音名と階名の違いって?それぞれ意味も合わせてわかりやすくご紹介
多くの人が音の名前を「ド、レ、ミ…」と覚えると思います。この「ドレミ」は「階名」として用いられれる事が多い音の名前で、その場合「ド」は特定の音を指しません。特定の音を指す場合、「音名」と言う考え方を用います。この記事では混乱しがちな音名と階名を整理します。
記事の目次
音名と階名の違いって?
多くの場合、日本では初期段階で音を表す名前を表すのに「ド、レ、ミ……」という名前を使います。そして、段階が上がるといままでドだった音が実は「ハ長調のド」であったと教わり、「ト長調」が導入されるといままで「ソ」だと思っていた音が「ト長調のド」であると教わります。はじめは特定の高さの音とその名前は1対1で対応すると理解するのが普通ですから、「ド」が1つでないとなると混乱を招きます。初級段階で躓くことが多いポイントです。
また、クラシック音楽では先ほど挙げた「ハ長調」、「ト長調」のように日本語の「ハ、ニ、ホ、ヘ……」や、ドイツ語の「C(ツェー)」、「C(デー)」という音の名前を聞きますし、ロックやジャズの世界では英語の「C(シー)」、「D(ディー)」という呼び方を耳にします。
このように、音を表す名前は1つではなく、また、音の名前には音を絶対的にに捉えるか相対的に捉えるかによって呼び名が変わってきます。

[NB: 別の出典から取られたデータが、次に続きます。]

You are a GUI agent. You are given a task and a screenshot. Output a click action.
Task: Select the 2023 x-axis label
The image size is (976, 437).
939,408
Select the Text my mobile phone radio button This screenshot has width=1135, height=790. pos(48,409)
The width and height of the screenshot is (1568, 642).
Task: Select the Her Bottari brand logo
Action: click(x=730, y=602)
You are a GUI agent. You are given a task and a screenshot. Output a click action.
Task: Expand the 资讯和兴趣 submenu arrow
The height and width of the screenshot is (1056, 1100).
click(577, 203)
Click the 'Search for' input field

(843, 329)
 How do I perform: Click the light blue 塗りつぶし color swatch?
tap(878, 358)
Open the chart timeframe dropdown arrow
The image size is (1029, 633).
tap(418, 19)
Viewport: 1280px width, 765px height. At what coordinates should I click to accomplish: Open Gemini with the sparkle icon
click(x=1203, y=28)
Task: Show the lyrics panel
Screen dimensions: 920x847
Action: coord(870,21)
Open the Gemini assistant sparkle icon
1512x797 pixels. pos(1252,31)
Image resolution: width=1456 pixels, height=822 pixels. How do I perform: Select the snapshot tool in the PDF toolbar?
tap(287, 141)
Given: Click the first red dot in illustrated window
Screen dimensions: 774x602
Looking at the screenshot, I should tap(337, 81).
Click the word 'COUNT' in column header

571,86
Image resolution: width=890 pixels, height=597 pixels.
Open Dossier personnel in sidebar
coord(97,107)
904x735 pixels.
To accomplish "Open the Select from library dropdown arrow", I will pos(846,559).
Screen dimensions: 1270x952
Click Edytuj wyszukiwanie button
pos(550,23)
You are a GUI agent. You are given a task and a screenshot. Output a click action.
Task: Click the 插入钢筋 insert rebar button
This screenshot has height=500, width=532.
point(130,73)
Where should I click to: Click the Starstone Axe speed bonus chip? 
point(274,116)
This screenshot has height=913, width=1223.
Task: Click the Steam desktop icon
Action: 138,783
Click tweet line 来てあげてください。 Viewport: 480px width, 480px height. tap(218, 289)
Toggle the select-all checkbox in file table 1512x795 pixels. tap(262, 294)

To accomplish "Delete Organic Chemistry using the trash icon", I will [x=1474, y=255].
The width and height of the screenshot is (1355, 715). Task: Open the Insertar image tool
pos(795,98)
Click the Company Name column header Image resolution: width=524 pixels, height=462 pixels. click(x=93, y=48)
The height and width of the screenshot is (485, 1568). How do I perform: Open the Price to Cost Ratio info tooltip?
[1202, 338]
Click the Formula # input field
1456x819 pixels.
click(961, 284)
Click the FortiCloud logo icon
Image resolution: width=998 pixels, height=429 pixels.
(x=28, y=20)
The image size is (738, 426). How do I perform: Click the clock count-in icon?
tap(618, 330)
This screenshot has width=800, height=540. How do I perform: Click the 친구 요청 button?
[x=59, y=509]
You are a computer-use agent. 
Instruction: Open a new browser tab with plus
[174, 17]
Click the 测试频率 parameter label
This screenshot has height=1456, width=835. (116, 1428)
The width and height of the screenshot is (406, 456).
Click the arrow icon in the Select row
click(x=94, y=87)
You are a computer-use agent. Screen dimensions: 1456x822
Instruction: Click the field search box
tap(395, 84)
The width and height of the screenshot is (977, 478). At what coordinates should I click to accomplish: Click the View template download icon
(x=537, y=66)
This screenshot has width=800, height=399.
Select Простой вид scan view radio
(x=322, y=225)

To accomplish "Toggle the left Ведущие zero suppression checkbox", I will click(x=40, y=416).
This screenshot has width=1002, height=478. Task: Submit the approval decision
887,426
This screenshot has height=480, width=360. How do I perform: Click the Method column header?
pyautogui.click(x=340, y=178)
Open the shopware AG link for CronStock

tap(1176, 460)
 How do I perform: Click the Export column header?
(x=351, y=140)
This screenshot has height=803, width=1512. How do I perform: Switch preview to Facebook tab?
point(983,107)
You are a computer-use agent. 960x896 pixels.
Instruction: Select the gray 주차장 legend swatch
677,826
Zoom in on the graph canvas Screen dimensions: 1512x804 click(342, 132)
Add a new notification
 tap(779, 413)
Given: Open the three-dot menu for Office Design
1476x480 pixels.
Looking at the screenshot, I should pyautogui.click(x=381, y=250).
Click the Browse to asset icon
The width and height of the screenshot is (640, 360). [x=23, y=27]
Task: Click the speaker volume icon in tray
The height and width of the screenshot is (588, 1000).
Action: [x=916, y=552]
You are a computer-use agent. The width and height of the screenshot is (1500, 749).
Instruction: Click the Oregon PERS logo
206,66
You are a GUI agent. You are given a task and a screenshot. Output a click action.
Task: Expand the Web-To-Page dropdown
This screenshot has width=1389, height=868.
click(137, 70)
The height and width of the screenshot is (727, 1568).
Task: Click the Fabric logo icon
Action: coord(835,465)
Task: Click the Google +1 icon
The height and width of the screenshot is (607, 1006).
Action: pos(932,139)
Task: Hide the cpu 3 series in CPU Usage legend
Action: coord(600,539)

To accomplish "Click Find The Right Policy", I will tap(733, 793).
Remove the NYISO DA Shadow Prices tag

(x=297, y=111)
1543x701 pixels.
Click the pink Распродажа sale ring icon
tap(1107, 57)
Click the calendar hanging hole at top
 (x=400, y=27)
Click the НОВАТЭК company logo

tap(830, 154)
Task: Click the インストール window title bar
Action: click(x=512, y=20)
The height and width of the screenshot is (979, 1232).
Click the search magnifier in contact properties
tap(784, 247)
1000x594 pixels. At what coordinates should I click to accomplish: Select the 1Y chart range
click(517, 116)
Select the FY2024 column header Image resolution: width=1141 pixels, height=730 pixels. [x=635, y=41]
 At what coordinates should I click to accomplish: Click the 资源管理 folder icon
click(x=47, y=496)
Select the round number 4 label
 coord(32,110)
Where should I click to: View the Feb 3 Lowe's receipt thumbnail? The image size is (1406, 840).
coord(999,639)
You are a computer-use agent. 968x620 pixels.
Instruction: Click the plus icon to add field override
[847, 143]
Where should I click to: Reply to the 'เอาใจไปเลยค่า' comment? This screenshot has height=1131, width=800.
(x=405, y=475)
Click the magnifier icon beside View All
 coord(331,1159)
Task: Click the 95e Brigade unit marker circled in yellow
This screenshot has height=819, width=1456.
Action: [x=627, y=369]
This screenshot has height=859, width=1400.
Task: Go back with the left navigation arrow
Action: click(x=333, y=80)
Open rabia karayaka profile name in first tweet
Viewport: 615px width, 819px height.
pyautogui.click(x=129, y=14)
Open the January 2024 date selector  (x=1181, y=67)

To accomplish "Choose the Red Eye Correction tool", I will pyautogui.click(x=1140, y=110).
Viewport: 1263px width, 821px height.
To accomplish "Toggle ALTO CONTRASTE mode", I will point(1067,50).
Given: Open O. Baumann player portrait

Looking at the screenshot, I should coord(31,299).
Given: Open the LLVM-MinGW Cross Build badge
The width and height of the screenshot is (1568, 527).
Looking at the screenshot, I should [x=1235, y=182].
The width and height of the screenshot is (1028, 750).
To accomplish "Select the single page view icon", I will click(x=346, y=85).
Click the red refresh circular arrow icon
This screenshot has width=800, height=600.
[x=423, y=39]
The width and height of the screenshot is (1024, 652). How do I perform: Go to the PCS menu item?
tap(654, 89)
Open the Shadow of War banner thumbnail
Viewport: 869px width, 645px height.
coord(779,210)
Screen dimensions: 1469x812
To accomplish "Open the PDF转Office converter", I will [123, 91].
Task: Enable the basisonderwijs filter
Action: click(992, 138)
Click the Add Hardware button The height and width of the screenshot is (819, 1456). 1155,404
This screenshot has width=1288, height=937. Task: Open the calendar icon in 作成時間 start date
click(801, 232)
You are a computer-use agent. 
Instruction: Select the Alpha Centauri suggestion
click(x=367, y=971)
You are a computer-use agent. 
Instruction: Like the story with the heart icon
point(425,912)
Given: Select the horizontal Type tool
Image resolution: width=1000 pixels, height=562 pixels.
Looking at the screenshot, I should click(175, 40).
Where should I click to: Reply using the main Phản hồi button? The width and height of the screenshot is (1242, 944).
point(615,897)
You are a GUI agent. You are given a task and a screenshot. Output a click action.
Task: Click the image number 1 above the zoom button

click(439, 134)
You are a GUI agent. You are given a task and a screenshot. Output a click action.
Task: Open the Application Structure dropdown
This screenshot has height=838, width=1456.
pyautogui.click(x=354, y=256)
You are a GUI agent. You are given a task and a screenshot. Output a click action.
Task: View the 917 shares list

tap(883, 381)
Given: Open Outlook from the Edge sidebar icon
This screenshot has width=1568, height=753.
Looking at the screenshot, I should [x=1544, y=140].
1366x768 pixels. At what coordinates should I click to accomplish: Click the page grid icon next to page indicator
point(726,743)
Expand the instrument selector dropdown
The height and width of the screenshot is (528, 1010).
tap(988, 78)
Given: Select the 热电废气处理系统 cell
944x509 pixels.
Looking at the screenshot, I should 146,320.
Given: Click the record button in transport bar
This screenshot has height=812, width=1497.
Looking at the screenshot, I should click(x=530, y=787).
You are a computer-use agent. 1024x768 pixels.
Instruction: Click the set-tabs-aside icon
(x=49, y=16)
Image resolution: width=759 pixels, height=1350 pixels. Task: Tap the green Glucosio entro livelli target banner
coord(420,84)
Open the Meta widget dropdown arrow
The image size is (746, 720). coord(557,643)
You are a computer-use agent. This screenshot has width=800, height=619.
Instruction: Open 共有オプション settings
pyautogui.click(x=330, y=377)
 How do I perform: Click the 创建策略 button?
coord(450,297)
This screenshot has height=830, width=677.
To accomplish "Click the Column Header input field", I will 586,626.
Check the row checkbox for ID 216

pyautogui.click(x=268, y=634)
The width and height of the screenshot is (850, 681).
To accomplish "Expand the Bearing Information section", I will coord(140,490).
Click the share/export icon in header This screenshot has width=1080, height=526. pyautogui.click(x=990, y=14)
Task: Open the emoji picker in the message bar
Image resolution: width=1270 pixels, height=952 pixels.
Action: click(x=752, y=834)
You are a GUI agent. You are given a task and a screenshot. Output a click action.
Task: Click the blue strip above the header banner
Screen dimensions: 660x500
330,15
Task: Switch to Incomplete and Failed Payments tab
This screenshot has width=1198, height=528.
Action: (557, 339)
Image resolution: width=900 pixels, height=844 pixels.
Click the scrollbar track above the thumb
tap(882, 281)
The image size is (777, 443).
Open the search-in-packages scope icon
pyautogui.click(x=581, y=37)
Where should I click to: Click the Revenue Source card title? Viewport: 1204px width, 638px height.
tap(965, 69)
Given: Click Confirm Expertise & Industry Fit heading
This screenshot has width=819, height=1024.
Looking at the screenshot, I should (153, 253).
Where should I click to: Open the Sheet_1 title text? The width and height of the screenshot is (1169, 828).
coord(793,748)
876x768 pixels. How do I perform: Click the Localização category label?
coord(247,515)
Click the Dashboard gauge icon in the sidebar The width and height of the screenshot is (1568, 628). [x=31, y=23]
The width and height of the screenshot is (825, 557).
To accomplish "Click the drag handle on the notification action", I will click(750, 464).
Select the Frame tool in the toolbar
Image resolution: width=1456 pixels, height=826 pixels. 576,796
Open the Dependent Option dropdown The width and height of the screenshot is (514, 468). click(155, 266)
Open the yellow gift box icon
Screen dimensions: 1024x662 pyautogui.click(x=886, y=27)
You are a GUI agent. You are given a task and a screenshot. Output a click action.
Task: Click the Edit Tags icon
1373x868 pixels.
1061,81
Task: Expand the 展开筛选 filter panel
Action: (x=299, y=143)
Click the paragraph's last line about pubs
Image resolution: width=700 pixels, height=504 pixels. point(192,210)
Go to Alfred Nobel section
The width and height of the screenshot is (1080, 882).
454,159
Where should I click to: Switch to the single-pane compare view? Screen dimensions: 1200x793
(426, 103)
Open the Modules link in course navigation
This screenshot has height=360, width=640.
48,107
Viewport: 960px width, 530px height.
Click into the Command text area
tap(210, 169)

前者の、音の絶対的な表し方を「音名(おんめい)」、相対的な表し方を「階名(かいめい)」と呼びます。
音名とは
音名とは、絶対的な音の高さを表す用語です。絶対的というのは、ある音の高さに対して1つの音名が対応しているということで、調号(ハ長調やト長調)が変わっても名前が変わりません。日本では、
- 日本語音名「ハ・ニ・ホ・ヘ・ト・イ」
- ドイツ語音名「C(ツェー)・D(デー)・E(エー)・F(エフ)・G(ゲー)・A(アー)・H(ハー)」
- 英語音名「C(シー)・D(ディー)・E(イー)・F(エフ)・G(ジー)・A(エー)・B(ビー)」
吹奏楽部あるある
日本の若い人たちでこの音名の重要性に早く触れるのは多くの場合吹奏楽部員の生徒たちでしょう。各楽器の担当者が「ド、レ、ミ……」と練習をしてきて、さて、トランペットとアルトサックスで「ド」の音を出してみましょう、となると音が合いません。これは、それぞれの楽器の調が異なる(移調楽器)からです。トランペットで吹いている「ド」は音名「B♭」で、アルトサックスで吹いている「ド」は音名「E♭」だからです。
これらの楽器で共通の音を吹くために、絶対的な音の高さを表す音名を用います。「C」(トランペットの「レ」、アルトサックスの「ラ」)を吹こうと言えば間違いなく同じ高さの音を吹くことができます。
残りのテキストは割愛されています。